[NASA] Les premiers dividendes du Commercial Crew
Ils sont chez eux, à la maison. Doug Hurley et Bob Behnken, après une drôle de journée en capsule, puis en bateau, puis en hélicoptère, puis à pied, puis en voiture, puis en jet de la NASA ont atterri à Houstonet rejoint leurs familles. C’était la fin d’un vol d’essai prolongé de plus de deux mois, qui s’est terminé heureusement de la meilleure façon qui soit : capsule intacte et équipage en bonne santé. Le chronomètre est déjà démarré avant la prochaine mission, alors il ne faudra laisser aucune erreur de côté…
Un petit coup de peinture… Et ça repart ? Crédits NASA/B. Ingalls
DM-2 réussit son retour
On sentait que la NASA comme les équipes de SpaceX voulaient jouer, le plus possible, la prudence. De nombreux tests dans les derniers jours amarrés à l’ISS, d’autres essais après la fermeture des écoutilles, et puis un choix délicat du site d’amerrissage à cause de la saison des ouragans dans les caraïbes qui affecte beaucoup la Floride (et qui est en avance). L’ouragan Isaias (rétrogradé ensuite en tempête tropicale) restant sur la côte Est, les autorités ont décidé de choisir un site dans le Golfe du Mexique. Ce qui est, il faut bien l’avouer, bien pratique en comparaison d’un site d’atterrissage à terre ! Bref, tout le monde a pris des pincettes, y compris pour une trajectoire de retour en 18 heures, ce qui laissait un certain nombre d’orbites pour que Doug et Bob puissent se reposer avant leur amerrissage. Mais arrivé à un moment, il n’y a pas de mode « facile » pour rentrer dans l’atmosphère : il faut lancer la procédure de désorbitation, et espérer que tout se passe bien. Moins de 45 minutes avant leur amerrissage, la capsule Crew Dragon (baptisée Endeavour par les astronautes) s’est donc orientée avant de larguer son module de service, le « trunk » qui lui sert essentiellement pour la stabilité et pour quelques réservoirs, dont les ombilicaux sont coupés en même temps. Crew Dragon a ensuite encore tourné, pour se mettre nez en avant, et allumer ses propulseurs Draco pendant 11 minutes et 22 secondes, ce qui est très long mais tout à fait normal puisque ce sont simplement de petits propulseurs de manoeuvre.
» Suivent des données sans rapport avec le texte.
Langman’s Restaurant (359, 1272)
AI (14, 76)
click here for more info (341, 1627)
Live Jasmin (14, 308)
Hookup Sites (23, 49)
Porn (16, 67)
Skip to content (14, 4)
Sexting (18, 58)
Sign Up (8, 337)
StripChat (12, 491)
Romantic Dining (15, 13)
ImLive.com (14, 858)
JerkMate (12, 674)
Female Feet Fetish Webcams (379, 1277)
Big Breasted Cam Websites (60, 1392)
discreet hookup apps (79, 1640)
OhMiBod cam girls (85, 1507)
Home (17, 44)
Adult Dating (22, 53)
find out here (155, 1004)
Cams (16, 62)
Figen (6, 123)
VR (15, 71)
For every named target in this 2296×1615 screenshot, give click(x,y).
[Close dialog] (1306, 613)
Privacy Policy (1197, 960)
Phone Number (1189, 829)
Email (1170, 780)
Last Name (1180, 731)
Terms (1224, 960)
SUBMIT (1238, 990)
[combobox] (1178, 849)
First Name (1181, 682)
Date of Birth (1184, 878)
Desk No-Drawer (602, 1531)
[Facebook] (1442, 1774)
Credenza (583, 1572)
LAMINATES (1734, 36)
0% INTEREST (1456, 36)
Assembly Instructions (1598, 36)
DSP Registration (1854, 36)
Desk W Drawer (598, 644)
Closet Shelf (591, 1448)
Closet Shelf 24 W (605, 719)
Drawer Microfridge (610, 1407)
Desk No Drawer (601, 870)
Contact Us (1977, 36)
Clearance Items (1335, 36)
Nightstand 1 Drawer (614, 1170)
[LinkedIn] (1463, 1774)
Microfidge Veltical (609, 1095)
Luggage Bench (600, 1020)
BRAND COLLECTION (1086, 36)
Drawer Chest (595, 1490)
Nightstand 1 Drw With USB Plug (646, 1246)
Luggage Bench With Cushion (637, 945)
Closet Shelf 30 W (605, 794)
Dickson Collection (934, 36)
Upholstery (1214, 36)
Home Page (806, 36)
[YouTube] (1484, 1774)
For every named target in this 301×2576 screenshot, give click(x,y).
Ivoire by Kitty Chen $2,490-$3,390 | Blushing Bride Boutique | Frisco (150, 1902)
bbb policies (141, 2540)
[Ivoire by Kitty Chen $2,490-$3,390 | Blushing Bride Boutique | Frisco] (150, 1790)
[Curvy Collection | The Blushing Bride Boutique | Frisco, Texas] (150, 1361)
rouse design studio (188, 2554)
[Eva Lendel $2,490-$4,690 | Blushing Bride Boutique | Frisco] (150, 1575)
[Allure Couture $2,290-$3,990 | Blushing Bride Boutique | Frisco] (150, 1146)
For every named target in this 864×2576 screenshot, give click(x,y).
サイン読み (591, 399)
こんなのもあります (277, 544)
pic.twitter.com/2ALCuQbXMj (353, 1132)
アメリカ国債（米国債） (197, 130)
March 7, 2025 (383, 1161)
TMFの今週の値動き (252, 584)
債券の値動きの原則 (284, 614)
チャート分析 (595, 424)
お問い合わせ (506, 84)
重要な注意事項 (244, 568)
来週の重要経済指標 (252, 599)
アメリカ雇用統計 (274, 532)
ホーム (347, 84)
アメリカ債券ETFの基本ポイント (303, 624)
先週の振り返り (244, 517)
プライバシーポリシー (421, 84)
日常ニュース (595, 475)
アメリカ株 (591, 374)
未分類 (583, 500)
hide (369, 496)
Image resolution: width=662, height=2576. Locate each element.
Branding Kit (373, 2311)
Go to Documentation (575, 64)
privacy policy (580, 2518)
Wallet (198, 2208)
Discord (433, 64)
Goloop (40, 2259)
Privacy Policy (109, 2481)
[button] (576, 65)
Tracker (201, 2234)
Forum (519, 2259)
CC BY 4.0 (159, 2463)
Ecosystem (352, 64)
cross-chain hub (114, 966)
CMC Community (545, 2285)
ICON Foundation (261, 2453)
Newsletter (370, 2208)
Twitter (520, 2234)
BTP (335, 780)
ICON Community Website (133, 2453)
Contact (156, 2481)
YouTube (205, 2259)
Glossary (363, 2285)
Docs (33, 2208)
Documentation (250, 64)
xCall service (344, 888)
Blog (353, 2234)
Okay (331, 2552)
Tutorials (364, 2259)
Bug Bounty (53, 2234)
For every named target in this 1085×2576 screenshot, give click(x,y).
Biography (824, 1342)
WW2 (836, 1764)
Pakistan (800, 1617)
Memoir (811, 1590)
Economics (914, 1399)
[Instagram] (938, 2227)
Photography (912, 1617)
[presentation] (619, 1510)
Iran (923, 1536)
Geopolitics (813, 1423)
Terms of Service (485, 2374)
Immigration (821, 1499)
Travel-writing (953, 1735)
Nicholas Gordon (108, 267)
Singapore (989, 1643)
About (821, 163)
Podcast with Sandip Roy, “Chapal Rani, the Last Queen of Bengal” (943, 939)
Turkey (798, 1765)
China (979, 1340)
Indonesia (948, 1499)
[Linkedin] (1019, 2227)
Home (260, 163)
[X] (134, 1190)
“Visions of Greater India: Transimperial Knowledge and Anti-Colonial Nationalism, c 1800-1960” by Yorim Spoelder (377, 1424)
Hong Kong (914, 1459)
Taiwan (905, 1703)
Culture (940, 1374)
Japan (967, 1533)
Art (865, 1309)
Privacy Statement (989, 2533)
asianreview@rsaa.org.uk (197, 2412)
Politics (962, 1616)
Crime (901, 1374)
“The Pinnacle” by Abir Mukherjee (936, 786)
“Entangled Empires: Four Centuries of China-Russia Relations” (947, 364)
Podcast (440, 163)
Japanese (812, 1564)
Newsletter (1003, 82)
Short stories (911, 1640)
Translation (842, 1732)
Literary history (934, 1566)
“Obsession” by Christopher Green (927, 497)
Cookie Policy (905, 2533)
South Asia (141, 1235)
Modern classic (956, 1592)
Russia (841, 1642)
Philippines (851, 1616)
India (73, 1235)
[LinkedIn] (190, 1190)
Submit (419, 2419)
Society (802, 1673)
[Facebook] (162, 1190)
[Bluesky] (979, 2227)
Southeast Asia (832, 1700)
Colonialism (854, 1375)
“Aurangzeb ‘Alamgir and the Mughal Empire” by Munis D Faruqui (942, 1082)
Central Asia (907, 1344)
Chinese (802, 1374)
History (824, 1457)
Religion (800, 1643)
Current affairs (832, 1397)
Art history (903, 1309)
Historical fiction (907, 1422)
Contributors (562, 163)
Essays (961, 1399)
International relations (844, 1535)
L’avantage, c’est qu’ils sont intégrés dans la capsule, ils seront donc réutilisés, car le nez est ensuite refermé et scellé pour la descente et la rentrée atmosphérique.
Pfout pfout, Crew Dragon s’en va doucement de la station. Crédits NASA/C. Cassidy
Crew Dragon, ensuite en chute libre, a traversée l’atmosphère comme prévu, avant d’ouvrir ses quatre parachutes (moi ça m’a paru long, mais c’était conforme à l’attendu) et de frapper l’eau gentiment. Les équipes sont arrivées par hors-bord quelques minutes plus tard, et la récupération elle-même a duré plus longtemps, puisqu’il faut hisser le véhicule à bord du navire de récupération et attendre que les dernières vapeurs des propulseurs d’attitude se dissipent avant de pouvoir ouvrir l’écoutille. L’essentiel est là : la démonstration est terminée et tout s’est très bien passé. Pour la NASA et SpaceX (comme pour les passagers) c’est une sacré bonne nouvelle, d’autant qu’elle ouvre la porte à un avenir très attendu. Mais surtout, c’est bien une mission de deux mois, et pas juste le retour qui s’est terminé là. Plus c’est long, plus il y a de données, plus l’agence et le constructeur vont pouvoir analyser. Les bugs dans l’O.S. de la capsule (il y a bien du y en avoir), les performances des panneaux, la régulation thermique interne et externe. Le jeu de la structure au cours des 1000 orbites autour de la Terre. La performance des propulseurs d’attitude avant amarrage et après 2 mois en orbite. Etc, etc. D’avoir rendu cette mission longue était un pari intéressant pour la NASA en même temps qu’une véritable mine d’or de données. Enfin, il n’y a pas eu de couac majeur, et les astronautes eux-mêmes dans leurs différentes interventions depuis leur retour racontent à qui veut l’entendre que la capsule s’est comportée exactement comme prévu.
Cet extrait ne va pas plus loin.